The 26-year-old, a regular at Anfield, has a degenerative eye condition which has got worse as he has got older.

“I wish I could see more but that doesn’t mean I can’t form an opinion of my own,” he said.

“It’s difficult for people that can see to understand, but I think of it as normal to me and I have been like that all my life. It’s just the way I watch the game.”

Mike admits he has been surprised at the level of interest following the clip being posted, with Salah’s involvement meaning even media outlets in Egypt have got in touch.

But it would have been easier for the Liverpudlian to distinguish the scorer had Salah’s strike not come at the Anfield Road end of the ground.

“It was very blurry,” he added. “Up close at the Kop End I am OK, but further away the ball gets harder to see. It wasn’t hard to work out what happened with noise.”

Mike used to use the club’s live commentary service for blind and partially sighted spectators, but now prefers to immerse himself in the atmosphere.

“It’s there if I really want it,” he said.

“I like just being involved in the atmosphere and hearing what my cousin thinks – and anyone else, whether it’s five rows back and a pleasant comment or not.

“If it’s not my cousin Stephen with me then it’s other friends, it’s just normal for us. I find it weird the reaction. It’s nice, but a little bit strange!”

- _Exercise 1_
Write out, word for word, the part of the passage about the partially sighted Liverpool fan that begins with the words containing "The 26-year-old, a" and ends with "of the ground.".

- _Available records_
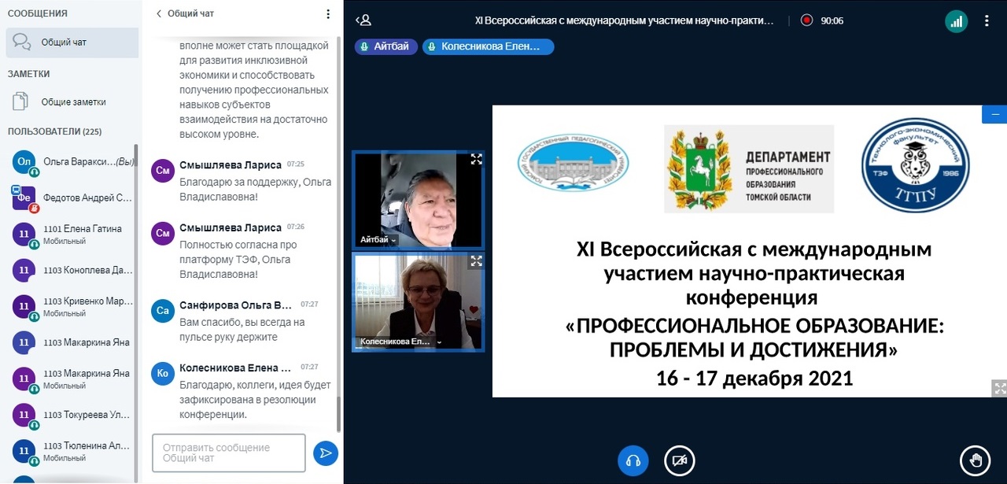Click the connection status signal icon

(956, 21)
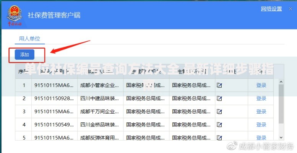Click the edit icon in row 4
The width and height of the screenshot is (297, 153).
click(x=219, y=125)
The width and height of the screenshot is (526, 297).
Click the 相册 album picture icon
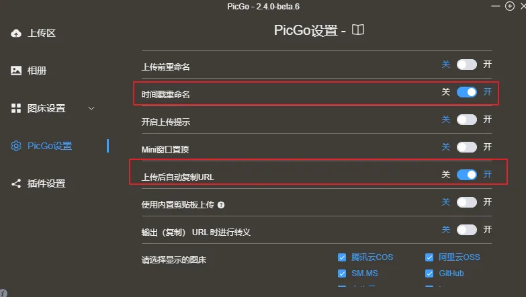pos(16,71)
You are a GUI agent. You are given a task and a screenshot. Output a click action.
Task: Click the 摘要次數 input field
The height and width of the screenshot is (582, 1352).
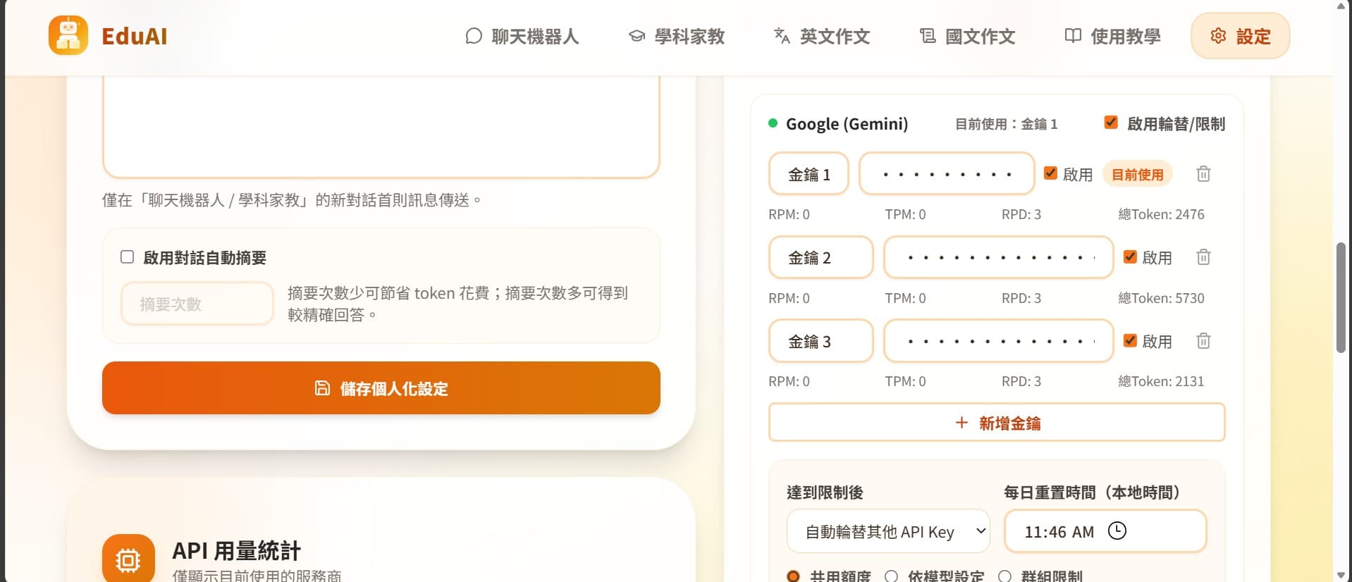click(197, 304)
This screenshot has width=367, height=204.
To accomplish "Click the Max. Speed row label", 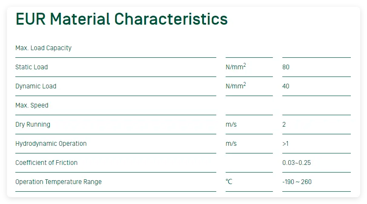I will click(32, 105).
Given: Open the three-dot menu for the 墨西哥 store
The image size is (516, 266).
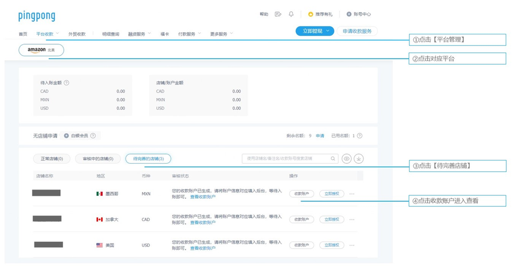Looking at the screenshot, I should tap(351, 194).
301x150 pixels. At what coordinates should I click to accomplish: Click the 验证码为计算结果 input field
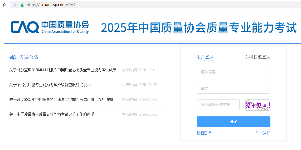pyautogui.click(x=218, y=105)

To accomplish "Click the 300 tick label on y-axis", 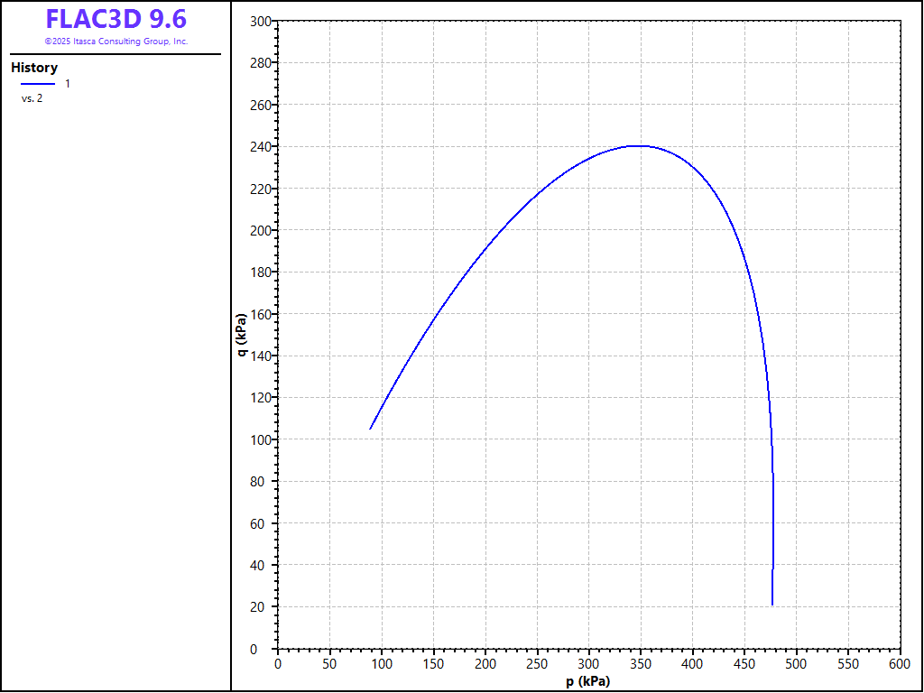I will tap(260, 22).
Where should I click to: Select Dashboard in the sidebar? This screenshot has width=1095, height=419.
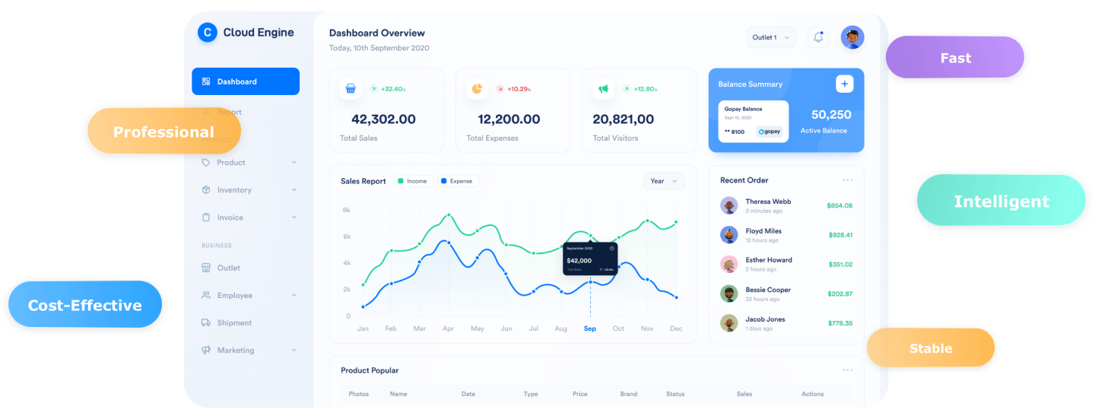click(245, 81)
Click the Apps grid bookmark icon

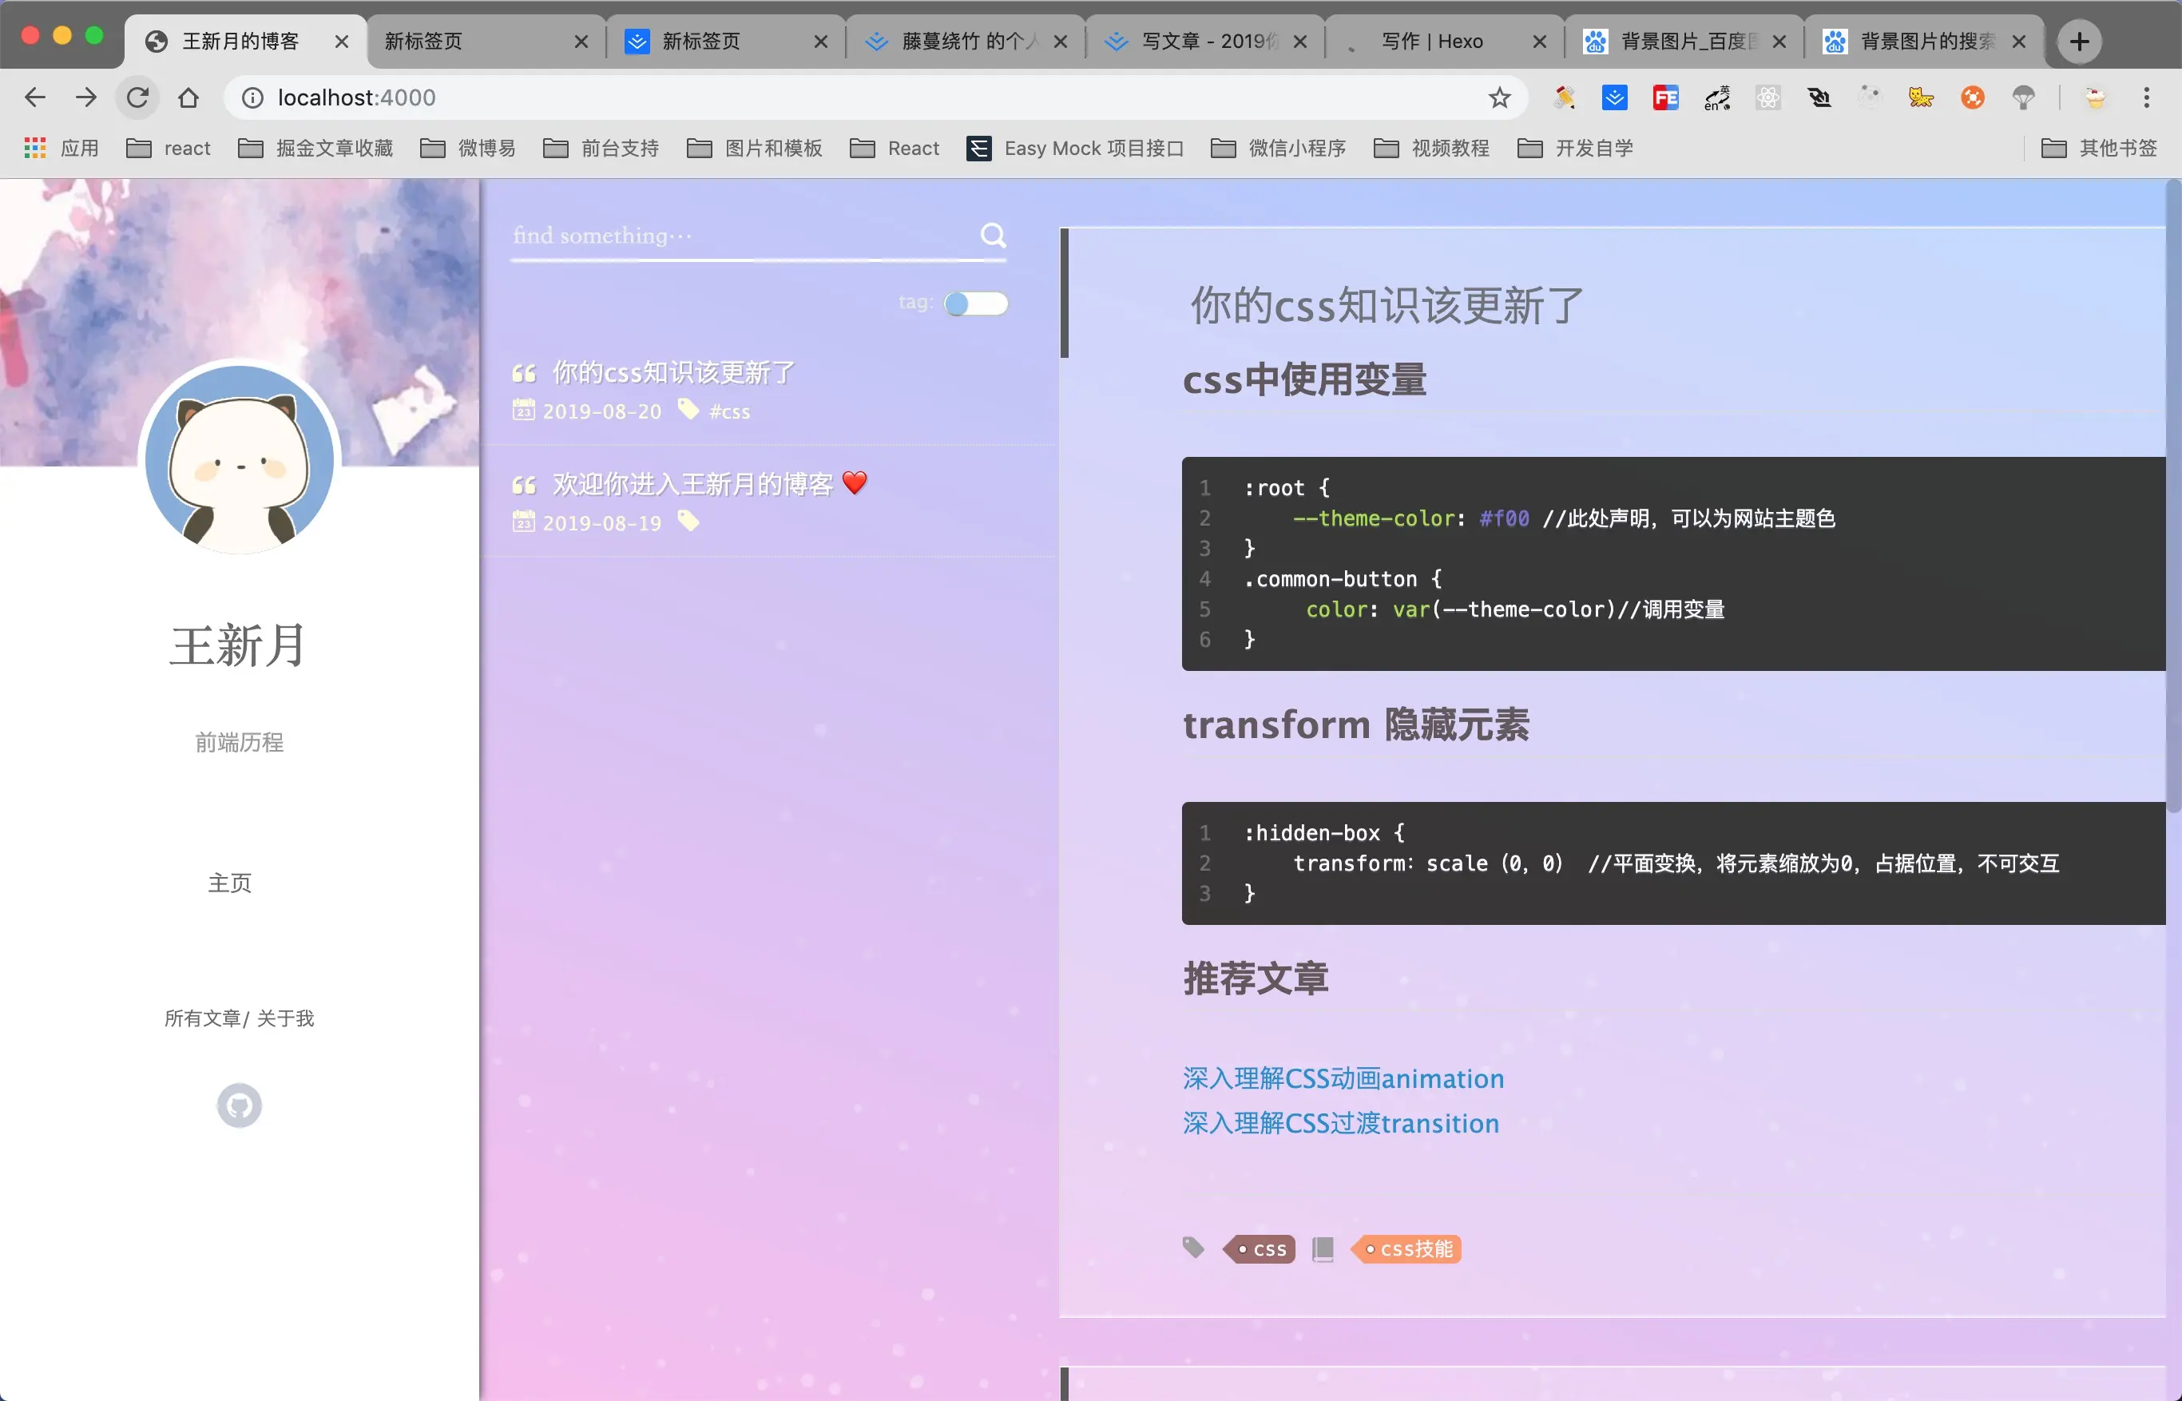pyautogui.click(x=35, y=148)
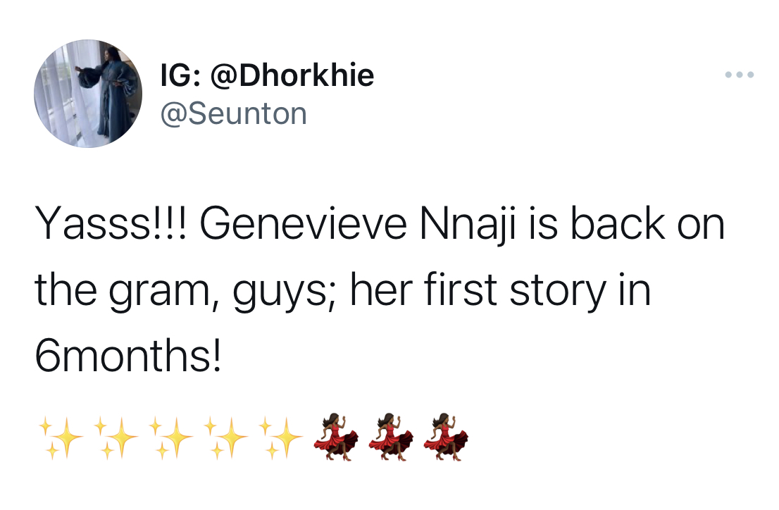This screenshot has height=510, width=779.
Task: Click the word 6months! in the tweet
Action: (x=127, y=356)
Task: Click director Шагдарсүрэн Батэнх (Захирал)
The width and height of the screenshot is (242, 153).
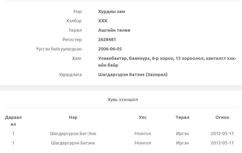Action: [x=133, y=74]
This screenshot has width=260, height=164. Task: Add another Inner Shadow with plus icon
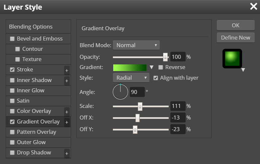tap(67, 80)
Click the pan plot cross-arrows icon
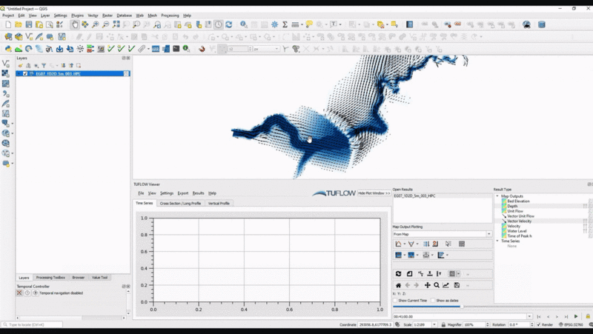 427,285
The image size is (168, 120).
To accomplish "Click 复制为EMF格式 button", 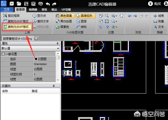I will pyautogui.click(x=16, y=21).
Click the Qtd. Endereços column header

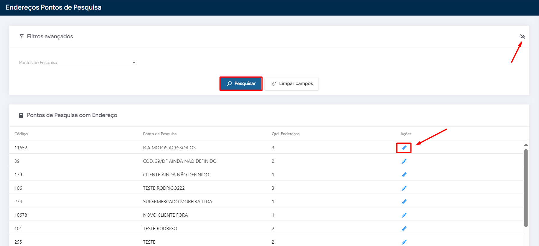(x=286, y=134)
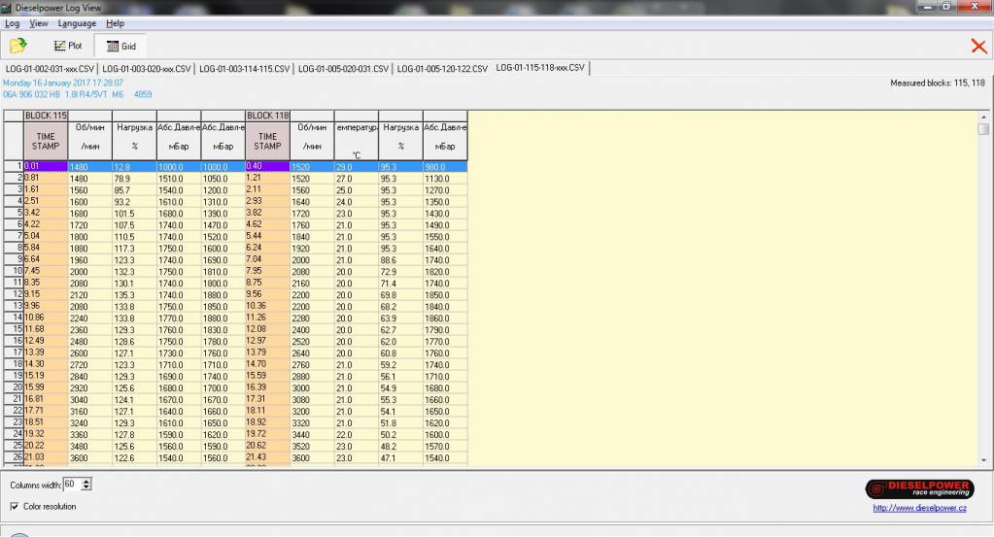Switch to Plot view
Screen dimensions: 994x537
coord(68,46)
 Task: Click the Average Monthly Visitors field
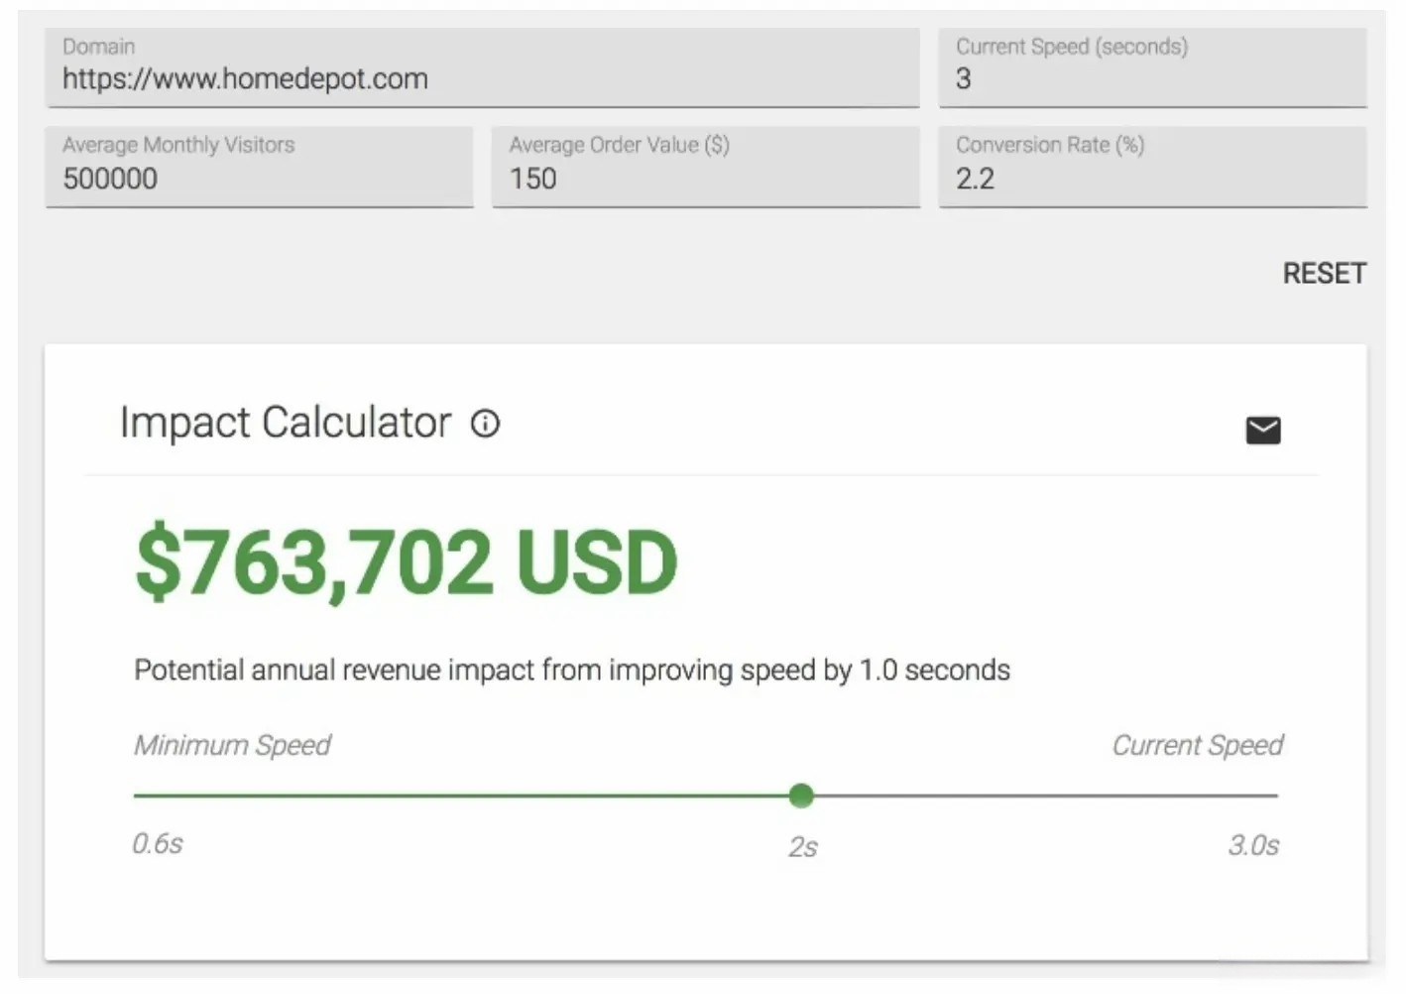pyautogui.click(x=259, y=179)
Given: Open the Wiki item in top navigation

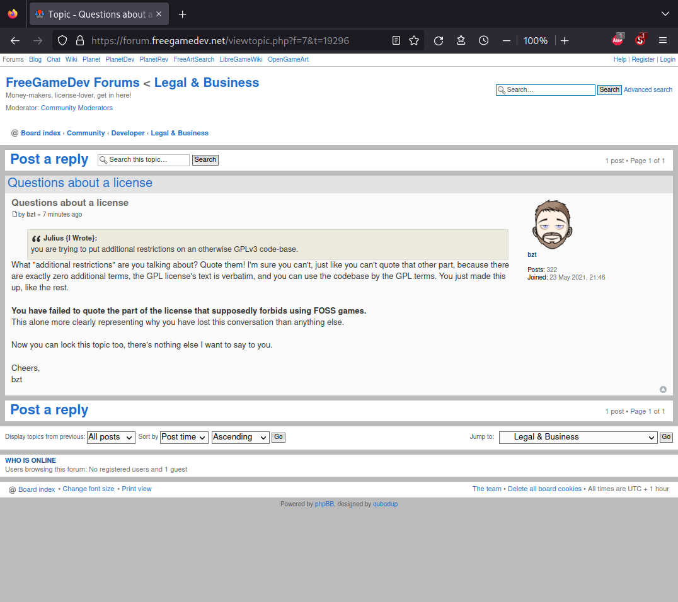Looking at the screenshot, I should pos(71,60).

- _Exercise 2_
How many lines of the records contain the string "image"? Reply with the number only.

- _Correct answer 1_
The 26-year-old, a regular at Anfield, has a degenerative eye condition which has got worse as he has got older.

“I wish I could see more but that doesn’t mean I can’t form an opinion of my own,” he said.

“It’s difficult for people that can see to understand, but I think of it as normal to me and I have been like that all my life. It’s just the way I watch the game.”

Mike admits he has been surprised at the level of interest following the clip being posted, with Salah’s involvement meaning even media outlets in Egypt have got in touch.

But it would have been easier for the Liverpudlian to distinguish the scorer had Salah’s strike not come at the Anfield Road end of the ground.

- _Correct answer 2_
2